Job candidates can screw up their chances in a crucial way when they think no one's watching



Flickr/Edson Chilundo

Your behavior is always being observed.

You may think no one's paying attention, but how you treat receptionists and waitstaff can make the difference between whether or not you get hired for a job.


Several top execs and hiring professionals agree that acting nasty or dismissive when you speak to people in these positions is a big turnoff.

A 2006 USA Today article mentions several business leaders who abide by the "waiter rule," which is commonly attributed to both Raytheon CEO Bill Swanson and Dave Barry.

For example, according to USA Today, Panera Bread CEO Ron Shaich says he was once interviewing a candidate for general counsel. Though she was nice to him, Shaich said she was "amazingly rude" to someone cleaning the tables, and he didn't give her the job.

Other execs say they find out how job candidates treated the company receptionist before making a final hiring decision.


The Wall Street Journal reported that first impressions formed while a job applicant is waiting in the lobby factor into the hiring decision between 5% and 10% of the time, typically when the employer is unsure about whether the candidate would be a good culture fit.

Jana Eggers, former CEO of Spreadsheet, said she always solicited feedback from her receptionist: "I'll want to know if someone comes in and if they weren't polite, if they didn't say, 'Hello,' or ask them how they were. It's really important to me," she told Adam Bryant at The New York Times.

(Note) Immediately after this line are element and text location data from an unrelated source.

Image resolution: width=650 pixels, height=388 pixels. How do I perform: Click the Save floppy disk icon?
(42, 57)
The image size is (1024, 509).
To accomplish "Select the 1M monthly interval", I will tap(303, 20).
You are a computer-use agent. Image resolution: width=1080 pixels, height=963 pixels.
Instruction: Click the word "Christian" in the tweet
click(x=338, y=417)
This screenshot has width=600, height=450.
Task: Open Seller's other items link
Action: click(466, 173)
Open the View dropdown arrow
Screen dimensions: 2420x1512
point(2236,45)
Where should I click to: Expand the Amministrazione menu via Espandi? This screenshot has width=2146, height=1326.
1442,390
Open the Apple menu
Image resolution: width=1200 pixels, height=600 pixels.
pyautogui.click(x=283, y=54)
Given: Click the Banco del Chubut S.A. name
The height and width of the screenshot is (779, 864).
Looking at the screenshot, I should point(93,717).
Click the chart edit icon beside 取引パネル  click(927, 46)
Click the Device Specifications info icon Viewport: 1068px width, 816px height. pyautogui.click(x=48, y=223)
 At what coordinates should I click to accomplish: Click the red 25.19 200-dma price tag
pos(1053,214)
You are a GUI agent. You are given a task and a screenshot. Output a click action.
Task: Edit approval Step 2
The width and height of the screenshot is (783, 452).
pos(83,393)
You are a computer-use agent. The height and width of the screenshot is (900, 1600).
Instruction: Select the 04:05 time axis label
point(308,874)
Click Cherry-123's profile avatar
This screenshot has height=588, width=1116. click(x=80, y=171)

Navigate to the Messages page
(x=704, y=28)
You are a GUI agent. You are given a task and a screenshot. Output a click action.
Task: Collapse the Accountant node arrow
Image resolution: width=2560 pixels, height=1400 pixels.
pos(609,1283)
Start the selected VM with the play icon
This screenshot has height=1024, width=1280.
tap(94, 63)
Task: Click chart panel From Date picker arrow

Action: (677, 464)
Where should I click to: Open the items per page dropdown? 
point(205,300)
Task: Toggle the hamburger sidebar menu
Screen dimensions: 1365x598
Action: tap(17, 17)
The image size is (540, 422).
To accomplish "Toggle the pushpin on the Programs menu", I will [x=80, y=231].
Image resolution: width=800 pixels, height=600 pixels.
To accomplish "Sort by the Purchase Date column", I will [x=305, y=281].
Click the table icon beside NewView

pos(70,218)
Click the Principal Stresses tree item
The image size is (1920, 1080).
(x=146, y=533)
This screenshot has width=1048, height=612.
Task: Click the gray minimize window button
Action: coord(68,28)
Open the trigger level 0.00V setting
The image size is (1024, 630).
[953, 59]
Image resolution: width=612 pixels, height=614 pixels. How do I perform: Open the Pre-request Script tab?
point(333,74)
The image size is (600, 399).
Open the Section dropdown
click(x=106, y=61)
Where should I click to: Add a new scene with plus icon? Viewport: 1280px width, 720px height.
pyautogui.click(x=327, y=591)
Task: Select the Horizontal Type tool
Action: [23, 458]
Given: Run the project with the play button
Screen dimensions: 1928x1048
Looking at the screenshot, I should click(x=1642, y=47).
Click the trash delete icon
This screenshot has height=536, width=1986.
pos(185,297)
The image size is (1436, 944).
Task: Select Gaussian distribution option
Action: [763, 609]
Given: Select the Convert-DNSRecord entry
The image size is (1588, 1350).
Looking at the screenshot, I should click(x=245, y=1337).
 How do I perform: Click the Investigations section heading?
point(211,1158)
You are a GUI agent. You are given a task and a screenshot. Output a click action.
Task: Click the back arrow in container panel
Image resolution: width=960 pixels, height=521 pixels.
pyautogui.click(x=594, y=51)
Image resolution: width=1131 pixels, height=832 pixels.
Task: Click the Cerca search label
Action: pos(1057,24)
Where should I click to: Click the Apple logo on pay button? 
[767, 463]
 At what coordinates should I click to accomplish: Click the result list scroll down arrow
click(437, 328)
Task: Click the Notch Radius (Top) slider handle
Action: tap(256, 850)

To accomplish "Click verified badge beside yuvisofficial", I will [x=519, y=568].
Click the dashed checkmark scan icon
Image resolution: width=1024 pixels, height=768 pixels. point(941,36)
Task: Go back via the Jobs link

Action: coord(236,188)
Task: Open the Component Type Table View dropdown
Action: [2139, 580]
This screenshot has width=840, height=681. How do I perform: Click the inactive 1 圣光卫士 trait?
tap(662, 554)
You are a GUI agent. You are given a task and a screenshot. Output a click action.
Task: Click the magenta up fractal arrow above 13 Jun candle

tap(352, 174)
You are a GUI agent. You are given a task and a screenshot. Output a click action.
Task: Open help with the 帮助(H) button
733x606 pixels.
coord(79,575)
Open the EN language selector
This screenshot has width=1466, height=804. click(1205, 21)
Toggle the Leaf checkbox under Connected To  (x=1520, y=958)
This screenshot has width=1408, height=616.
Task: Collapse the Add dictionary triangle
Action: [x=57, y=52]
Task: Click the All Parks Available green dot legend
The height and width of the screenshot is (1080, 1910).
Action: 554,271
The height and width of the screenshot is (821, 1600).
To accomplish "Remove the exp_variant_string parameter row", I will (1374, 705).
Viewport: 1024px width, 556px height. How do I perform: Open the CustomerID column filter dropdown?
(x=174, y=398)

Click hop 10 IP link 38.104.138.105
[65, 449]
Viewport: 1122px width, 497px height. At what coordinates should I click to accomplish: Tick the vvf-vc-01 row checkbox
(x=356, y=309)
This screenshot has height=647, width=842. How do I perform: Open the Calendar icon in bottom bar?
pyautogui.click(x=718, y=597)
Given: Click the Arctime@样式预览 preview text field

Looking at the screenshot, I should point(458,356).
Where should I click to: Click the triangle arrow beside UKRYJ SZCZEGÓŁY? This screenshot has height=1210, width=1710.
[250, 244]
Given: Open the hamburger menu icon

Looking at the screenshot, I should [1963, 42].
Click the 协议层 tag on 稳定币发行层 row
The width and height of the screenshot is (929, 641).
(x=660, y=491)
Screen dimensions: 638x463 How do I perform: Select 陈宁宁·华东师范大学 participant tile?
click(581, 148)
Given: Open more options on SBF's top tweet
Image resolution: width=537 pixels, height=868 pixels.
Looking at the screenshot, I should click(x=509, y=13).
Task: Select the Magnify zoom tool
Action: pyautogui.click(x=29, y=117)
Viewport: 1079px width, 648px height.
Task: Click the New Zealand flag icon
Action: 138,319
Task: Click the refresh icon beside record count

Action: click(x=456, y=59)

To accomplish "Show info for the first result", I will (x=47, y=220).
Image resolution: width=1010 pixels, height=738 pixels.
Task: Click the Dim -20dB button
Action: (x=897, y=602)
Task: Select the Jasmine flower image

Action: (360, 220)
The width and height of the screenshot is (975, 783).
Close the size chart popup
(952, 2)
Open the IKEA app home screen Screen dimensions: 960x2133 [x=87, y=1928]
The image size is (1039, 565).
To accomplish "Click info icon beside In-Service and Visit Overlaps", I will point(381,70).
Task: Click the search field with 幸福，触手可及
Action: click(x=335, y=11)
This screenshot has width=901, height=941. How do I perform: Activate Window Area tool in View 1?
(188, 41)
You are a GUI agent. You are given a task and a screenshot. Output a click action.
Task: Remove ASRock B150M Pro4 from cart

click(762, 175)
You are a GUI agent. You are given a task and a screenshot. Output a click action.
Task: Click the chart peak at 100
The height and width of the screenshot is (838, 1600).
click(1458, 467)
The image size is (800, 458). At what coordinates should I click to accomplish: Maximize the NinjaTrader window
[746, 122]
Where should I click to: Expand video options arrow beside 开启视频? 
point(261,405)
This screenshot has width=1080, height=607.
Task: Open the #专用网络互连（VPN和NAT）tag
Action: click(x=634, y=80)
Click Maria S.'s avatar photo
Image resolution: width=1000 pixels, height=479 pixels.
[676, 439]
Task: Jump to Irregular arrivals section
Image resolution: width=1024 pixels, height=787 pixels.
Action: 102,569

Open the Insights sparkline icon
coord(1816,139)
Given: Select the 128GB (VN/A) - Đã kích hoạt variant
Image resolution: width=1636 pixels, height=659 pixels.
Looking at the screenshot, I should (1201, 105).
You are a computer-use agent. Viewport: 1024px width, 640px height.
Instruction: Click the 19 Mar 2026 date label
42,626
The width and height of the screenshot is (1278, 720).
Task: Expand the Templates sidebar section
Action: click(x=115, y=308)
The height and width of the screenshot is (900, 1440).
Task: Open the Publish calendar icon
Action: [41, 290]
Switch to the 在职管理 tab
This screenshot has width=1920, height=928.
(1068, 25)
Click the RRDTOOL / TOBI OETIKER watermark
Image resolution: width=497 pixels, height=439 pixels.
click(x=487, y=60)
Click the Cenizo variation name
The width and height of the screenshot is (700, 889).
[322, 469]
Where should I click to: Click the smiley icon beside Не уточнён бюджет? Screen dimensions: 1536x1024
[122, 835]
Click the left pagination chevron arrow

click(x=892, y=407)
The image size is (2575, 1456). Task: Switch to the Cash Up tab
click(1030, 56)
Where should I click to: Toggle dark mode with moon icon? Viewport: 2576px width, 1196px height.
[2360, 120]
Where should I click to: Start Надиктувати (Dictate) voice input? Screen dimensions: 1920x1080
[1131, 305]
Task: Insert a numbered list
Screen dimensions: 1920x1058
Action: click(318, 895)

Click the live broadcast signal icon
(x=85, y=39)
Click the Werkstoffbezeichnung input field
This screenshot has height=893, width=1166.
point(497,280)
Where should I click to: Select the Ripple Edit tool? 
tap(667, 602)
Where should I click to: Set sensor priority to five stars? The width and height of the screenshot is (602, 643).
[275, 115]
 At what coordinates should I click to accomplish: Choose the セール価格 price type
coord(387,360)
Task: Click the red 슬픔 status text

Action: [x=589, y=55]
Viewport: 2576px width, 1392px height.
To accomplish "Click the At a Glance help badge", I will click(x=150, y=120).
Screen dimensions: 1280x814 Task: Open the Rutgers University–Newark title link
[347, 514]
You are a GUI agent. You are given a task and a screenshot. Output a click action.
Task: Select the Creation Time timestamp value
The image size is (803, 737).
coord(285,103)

Meanwhile, Tim Brown, CEO and president of IDEO, wrote that he always checks in with the employee at the front desk to see how the candidate behaved when they arrived. "Were they polite and friendly or did they treat the receptionist poorly?" he said. "If it's the latter, I know they only relate well to those in their perceived social group. Not very empathic or human-centered."

Bottom line? Never assume that your interactions with certain people "don't matter" for shaping your reputation. It might sound creepy, but at least when it comes to business, your behavior is always being observed.

Besides, acting in a kind and respectful manner to everyone you meet is the decent thing to do.